··· Dataset entries ···

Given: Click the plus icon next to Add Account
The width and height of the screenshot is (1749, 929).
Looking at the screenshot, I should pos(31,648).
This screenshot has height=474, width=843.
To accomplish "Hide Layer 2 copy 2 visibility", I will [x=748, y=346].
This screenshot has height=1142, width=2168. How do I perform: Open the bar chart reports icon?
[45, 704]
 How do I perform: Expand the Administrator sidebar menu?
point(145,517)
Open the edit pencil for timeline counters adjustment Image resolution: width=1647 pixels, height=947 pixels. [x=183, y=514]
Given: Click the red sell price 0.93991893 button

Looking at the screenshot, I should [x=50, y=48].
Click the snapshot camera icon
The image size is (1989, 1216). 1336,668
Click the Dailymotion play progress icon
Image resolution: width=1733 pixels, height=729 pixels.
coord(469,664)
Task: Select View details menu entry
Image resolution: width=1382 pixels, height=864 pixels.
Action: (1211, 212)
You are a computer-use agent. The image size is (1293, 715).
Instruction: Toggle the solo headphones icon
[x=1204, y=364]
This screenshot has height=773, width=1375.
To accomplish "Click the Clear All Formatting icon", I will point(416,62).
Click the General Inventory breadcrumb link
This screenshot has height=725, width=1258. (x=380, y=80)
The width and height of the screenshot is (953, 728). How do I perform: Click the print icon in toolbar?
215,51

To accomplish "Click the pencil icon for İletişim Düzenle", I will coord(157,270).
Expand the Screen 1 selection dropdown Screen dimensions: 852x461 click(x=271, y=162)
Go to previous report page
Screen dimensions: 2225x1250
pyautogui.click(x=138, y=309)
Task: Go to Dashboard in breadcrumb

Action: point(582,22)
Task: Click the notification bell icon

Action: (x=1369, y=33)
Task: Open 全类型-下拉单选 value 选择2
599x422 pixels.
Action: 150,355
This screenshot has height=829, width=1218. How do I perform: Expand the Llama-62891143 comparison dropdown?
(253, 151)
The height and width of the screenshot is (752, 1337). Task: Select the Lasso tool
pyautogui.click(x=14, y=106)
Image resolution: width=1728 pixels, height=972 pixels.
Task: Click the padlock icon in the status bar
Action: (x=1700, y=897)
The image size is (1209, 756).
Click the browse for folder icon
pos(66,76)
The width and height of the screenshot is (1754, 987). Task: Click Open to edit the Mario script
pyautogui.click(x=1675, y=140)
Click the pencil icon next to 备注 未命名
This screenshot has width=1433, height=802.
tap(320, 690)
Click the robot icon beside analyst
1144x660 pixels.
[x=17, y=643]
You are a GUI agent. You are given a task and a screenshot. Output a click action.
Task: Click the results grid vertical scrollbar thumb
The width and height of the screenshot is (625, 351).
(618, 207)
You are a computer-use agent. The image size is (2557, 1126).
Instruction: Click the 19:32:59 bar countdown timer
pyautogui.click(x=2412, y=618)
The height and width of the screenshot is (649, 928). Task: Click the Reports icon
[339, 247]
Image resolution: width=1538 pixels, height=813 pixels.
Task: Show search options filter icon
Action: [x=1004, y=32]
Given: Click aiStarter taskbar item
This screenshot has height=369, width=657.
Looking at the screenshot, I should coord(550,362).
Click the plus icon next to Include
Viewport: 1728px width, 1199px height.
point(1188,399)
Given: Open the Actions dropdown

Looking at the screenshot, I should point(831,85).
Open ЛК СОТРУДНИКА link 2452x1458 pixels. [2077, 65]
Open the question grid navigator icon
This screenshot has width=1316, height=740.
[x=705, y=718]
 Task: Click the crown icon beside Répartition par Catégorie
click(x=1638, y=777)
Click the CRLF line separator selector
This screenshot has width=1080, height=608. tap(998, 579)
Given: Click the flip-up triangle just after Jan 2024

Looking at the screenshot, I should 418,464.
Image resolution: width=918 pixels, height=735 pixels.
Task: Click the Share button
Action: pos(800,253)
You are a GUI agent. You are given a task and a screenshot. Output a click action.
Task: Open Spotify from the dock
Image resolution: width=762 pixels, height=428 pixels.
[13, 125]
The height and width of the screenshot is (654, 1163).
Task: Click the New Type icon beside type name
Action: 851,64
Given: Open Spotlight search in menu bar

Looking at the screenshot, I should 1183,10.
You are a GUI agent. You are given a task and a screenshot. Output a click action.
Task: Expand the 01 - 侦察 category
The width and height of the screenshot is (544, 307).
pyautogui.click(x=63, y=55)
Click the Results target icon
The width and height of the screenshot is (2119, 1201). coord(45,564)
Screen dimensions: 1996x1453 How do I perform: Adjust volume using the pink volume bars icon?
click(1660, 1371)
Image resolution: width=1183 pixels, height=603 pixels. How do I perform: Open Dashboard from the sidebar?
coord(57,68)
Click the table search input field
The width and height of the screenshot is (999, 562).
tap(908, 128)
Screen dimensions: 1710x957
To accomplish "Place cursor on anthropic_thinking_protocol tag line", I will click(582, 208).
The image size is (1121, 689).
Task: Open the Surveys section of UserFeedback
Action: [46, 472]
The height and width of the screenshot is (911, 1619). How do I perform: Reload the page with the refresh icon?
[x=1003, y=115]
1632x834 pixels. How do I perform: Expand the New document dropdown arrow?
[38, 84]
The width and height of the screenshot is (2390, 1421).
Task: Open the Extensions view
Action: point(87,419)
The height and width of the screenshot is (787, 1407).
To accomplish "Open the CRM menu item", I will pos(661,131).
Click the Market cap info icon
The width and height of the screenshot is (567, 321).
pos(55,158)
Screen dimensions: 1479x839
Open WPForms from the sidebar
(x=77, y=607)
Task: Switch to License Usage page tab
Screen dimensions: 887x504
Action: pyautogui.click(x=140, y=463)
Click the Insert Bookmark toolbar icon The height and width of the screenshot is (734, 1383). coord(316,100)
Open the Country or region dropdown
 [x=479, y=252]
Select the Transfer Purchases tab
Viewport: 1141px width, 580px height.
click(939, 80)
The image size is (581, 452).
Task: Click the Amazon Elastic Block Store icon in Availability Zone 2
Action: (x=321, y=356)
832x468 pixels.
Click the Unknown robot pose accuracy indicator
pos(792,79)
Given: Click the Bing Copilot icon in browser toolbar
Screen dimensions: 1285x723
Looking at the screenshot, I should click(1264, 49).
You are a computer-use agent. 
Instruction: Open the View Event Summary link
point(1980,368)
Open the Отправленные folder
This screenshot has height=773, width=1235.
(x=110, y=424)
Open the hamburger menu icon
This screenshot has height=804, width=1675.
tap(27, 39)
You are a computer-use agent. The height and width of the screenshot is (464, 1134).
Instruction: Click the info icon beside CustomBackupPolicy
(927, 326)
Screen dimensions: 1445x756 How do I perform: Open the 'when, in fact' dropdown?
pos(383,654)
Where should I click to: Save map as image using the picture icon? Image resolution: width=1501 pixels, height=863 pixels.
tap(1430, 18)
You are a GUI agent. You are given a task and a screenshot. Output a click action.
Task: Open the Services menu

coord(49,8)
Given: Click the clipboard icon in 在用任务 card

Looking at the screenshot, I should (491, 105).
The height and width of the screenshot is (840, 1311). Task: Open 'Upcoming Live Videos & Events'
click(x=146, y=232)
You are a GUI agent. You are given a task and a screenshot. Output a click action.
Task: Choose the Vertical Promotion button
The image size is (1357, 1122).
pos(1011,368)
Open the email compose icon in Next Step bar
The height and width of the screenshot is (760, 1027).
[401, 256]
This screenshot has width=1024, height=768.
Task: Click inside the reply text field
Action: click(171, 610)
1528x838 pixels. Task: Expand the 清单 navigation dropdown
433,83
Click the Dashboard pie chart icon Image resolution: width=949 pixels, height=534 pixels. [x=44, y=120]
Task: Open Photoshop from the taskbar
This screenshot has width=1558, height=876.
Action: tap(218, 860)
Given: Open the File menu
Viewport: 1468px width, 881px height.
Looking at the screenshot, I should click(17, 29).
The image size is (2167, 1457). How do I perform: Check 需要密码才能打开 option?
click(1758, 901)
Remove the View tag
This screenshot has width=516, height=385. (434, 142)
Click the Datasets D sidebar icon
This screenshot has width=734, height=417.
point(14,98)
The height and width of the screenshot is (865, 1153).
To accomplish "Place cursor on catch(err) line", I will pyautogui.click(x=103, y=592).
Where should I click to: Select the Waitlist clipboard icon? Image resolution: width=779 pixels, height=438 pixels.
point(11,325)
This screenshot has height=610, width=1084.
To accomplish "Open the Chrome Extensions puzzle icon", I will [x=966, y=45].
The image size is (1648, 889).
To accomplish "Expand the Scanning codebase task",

···

Find and copy each line above that includes the string "item".

- Task solution:
Given: Click aiStarter taskbar item
To accomplish "Open the CRM menu item", I will pos(661,131).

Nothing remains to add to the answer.